[Stored dataset items]
++++++++++++++++++++

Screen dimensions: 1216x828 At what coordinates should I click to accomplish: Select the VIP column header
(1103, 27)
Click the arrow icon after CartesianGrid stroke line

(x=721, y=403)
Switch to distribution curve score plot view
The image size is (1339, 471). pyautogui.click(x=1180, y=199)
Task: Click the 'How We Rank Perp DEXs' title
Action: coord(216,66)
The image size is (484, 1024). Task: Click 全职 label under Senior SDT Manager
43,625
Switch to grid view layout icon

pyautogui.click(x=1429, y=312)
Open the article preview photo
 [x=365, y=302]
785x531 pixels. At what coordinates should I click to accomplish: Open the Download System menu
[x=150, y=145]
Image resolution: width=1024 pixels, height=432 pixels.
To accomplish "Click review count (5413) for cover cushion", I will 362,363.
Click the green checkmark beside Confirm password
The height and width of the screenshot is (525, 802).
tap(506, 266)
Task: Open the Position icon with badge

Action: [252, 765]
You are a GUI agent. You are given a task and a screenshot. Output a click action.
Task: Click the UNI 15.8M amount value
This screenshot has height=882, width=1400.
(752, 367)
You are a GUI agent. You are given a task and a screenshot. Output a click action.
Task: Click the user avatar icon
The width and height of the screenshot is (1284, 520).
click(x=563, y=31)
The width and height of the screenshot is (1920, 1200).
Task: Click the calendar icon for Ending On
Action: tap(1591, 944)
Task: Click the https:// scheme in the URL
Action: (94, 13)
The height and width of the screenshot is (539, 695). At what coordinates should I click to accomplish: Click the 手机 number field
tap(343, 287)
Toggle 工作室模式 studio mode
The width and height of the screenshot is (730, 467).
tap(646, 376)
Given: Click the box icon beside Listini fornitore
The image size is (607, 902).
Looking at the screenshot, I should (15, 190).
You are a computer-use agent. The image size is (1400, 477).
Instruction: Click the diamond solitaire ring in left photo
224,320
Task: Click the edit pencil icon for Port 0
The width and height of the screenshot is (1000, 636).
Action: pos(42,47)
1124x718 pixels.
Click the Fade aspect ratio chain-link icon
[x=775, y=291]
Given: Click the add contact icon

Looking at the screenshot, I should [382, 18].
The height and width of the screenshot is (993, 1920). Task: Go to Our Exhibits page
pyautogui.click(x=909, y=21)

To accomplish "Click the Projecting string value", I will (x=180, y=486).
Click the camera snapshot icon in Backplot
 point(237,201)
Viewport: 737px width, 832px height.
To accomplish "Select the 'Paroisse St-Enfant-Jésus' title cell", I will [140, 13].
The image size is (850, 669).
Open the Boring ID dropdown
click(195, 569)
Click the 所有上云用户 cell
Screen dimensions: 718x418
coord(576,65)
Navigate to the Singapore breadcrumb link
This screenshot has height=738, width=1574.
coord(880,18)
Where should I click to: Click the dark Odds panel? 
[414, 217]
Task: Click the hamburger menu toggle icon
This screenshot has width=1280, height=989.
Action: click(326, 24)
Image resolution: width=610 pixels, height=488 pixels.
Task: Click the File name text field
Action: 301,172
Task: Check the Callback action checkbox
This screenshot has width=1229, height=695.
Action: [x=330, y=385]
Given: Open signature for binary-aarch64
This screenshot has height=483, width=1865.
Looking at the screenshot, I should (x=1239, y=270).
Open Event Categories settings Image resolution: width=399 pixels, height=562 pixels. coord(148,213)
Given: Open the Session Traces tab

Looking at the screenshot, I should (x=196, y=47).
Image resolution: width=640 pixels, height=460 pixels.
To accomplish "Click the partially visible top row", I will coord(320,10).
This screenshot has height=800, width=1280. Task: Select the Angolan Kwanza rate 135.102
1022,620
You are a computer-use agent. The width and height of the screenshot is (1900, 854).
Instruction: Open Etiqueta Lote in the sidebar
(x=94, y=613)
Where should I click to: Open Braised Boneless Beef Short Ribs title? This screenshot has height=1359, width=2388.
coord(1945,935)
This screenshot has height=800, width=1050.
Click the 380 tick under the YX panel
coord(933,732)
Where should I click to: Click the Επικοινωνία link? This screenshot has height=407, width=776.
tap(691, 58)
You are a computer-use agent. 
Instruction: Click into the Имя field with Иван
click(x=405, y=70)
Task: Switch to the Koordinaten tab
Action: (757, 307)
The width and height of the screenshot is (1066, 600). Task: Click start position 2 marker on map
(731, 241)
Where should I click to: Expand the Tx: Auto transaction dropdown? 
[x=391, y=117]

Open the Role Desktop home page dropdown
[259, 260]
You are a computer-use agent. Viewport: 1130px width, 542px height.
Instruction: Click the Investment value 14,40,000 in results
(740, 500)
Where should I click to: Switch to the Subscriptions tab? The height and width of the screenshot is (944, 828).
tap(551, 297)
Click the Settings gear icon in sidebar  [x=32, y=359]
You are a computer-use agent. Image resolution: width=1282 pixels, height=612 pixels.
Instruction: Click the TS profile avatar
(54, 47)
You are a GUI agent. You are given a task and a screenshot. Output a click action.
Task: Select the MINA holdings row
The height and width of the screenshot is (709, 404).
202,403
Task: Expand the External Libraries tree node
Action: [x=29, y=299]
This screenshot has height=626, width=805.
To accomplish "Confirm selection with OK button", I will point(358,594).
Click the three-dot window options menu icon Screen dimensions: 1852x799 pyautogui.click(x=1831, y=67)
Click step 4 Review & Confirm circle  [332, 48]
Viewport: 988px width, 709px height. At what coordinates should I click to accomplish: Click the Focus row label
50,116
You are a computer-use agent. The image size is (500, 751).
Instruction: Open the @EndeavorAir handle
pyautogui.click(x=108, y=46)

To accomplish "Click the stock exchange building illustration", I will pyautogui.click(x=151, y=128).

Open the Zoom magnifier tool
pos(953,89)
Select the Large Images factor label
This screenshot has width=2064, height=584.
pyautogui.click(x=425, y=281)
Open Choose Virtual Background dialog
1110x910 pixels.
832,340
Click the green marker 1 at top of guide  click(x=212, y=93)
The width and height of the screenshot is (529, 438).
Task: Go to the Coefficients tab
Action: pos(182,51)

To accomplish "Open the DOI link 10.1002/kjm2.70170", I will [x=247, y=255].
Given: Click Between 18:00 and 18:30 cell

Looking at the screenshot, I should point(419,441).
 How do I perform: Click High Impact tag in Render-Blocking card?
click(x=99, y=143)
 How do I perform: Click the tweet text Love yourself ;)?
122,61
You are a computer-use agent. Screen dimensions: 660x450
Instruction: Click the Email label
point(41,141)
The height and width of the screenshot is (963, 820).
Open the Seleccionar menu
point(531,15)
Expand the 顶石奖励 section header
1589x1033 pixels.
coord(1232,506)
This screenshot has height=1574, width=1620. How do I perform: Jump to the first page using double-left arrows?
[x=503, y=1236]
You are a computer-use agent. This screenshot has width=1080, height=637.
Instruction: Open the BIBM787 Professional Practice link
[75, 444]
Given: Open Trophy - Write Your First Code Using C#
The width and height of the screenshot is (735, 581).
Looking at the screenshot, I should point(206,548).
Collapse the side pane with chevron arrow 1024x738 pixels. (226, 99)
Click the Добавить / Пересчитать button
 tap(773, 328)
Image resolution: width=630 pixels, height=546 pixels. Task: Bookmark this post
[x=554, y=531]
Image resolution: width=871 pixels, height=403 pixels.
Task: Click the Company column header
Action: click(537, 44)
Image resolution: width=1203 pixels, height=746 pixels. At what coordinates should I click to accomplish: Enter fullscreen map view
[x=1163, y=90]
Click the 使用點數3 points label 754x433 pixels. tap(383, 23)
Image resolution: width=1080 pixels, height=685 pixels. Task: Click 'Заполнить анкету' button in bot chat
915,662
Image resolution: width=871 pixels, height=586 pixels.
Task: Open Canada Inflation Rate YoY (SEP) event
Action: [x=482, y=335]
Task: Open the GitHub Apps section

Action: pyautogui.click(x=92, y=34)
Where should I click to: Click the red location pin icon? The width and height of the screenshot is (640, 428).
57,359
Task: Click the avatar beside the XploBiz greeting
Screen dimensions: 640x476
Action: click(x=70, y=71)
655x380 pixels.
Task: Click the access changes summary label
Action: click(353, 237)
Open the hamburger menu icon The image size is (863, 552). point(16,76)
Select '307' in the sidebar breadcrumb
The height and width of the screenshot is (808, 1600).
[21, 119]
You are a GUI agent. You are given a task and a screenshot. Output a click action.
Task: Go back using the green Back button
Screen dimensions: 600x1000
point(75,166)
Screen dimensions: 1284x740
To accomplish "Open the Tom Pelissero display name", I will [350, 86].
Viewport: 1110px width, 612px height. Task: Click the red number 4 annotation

++++++++++++++++++++

• [ASSIGNED TASK] From the entries above, extract each line containing "agent".

• [TASK OUTPUT]
You are a GUI agent. You are given a task and a screenshot. Output a click action.
You are a GUI agent. You are given a task and a screenshot. Output a click action.
You are a computer-use agent. The image size is (1400, 477).
You are a computer-use agent. The width and height of the screenshot is (1900, 854).
You are a computer-use agent. 
You are a computer-use agent. Viewport: 1130px width, 542px height.
You are a computer-use agent. Image resolution: width=1282 pixels, height=612 pixels.
You are a GUI agent. You are given a task and a screenshot. Output a click action.
You are a computer-use agent. The image size is (500, 751).
You are a computer-use agent. Screen dimensions: 660x450
You are a computer-use agent. This screenshot has width=1080, height=637.
You are a GUI agent. You are given a task and a screenshot. Output a click action.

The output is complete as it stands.